Physical Testing & Social Engineering

• People are generally the weakest link in any security program. This includes both employees that deliberately steal corporate data and, more commonly, employees who, lacking the necessary understanding and awareness of IT security, make mistakes.
• Human error is the most common entry point into an organisation. Phishing attacks, social engineering and lack of security patching remain the most common attack points.

Off-site: A remote Social Engineering engagement involves the manipulation of the organisation’s staff by telephone or email in an attempt to get employees to divulge user names, passwords, customer NPPI (Non-Public Personal Information) or other confidential information. Scenarios might include:

• Pretext Calling (e.g Employees and Help Desk Teams)
• Spoofing emails to make them appear like internal emails.
• ‘Dropped USB’ - luring employees to run payloads.

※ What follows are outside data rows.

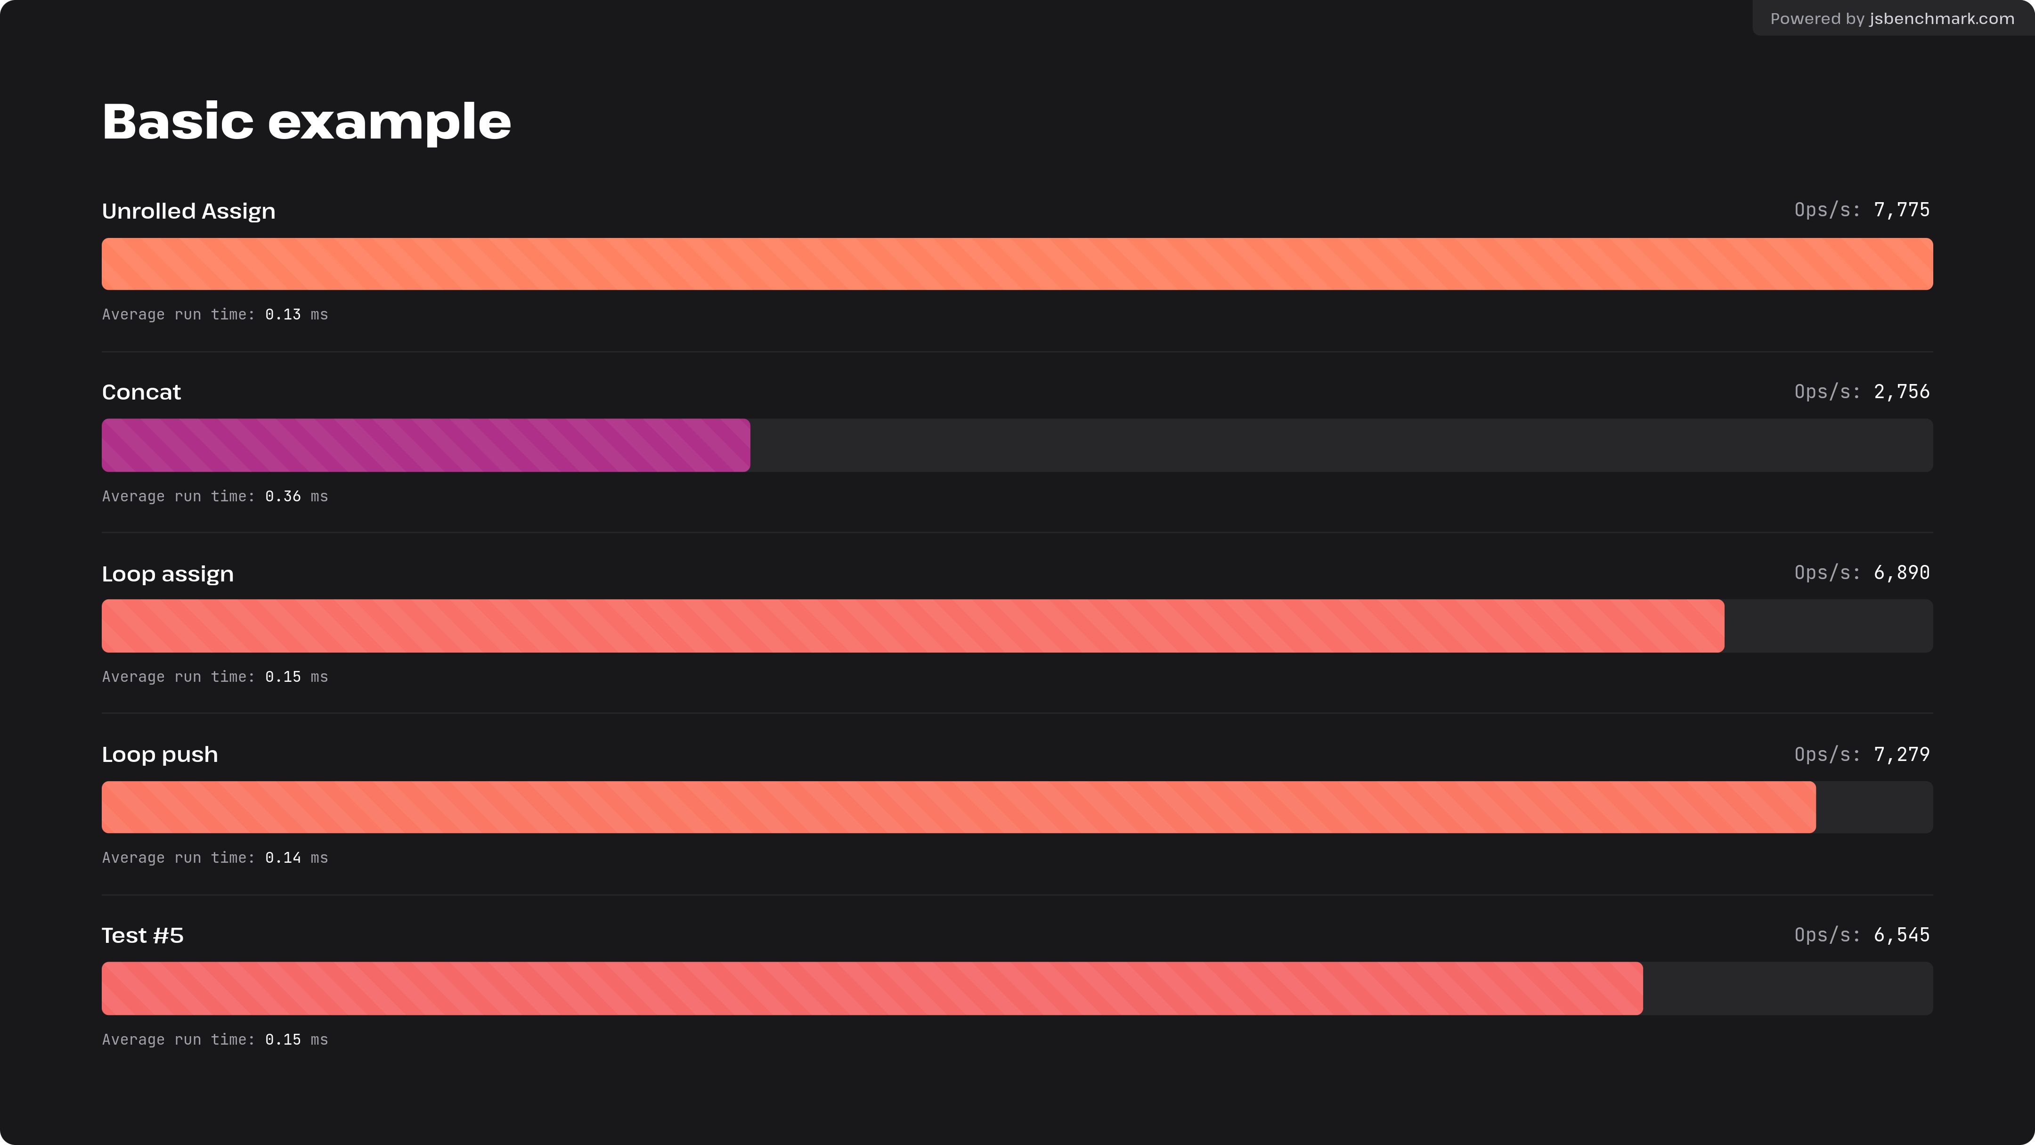Click the Loop push result bar
Screen dimensions: 2035x1145
[x=958, y=807]
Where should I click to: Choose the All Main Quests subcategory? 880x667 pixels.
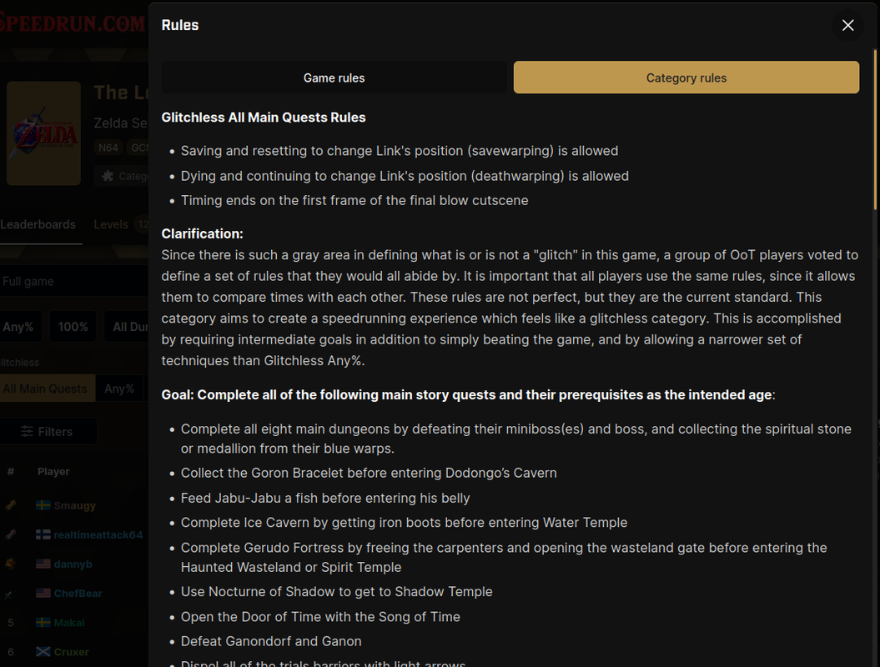click(46, 389)

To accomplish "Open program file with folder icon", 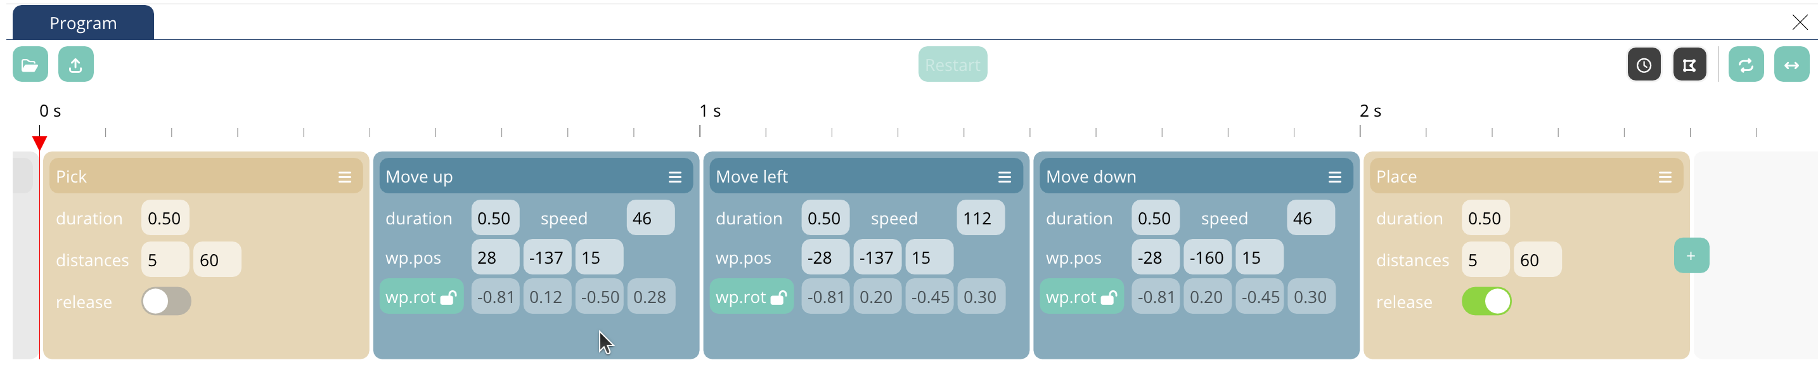I will coord(30,65).
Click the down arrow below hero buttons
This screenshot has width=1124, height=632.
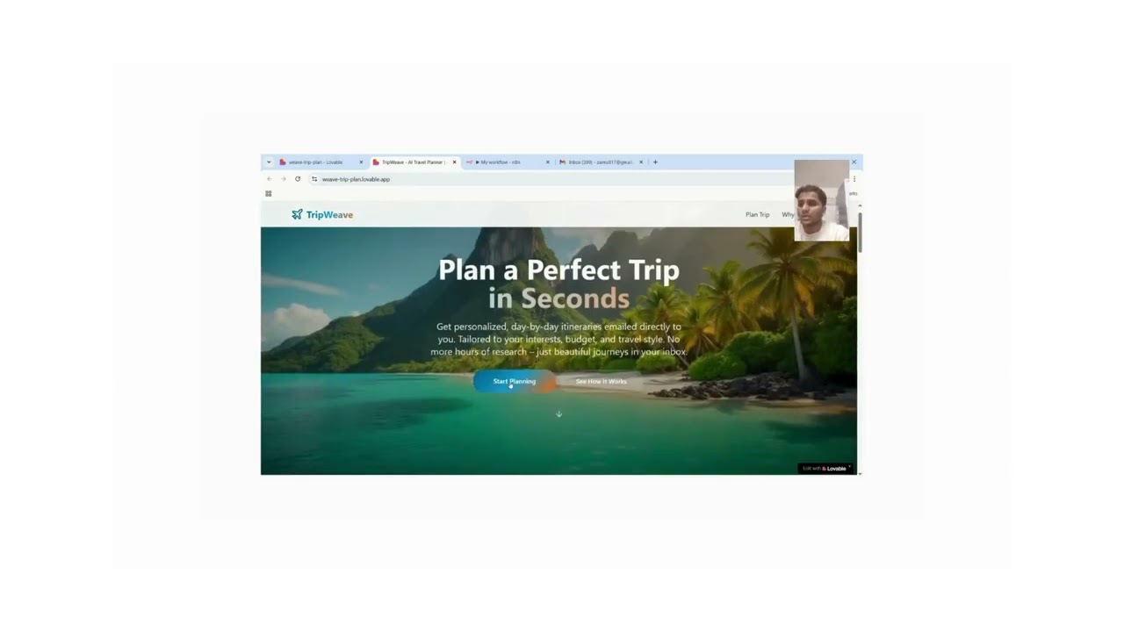558,413
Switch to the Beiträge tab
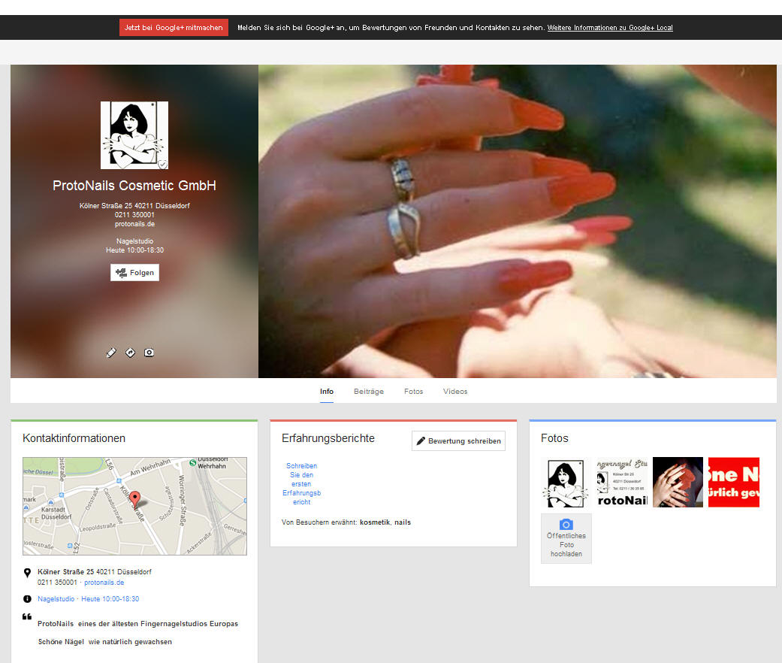The height and width of the screenshot is (663, 782). 369,392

On-site: During an on-site engagement, Tesserent will use various techniques to gain physical access to obtain records, files, and/or equipment that may contain confidential information. The on-site engagement techniques typically include:

• Dumpster diving
• “Trusted Authority” disguises, such as fire inspectors, air conditioning repairman etc.
• Employee Impersonation (IT HelpDesk, New Hire and Auditor)

The aim of these engagements is to test for and improve, for example:

• Secure physical access to secure areas
• Proper Disposal of Sensitive Data
• Privacy Policy Awareness and Implementation
• Violation Reporting
• Access Privileges

Our ultimate aim is to help you better inform and educate your staff to be attack and hacker-aware.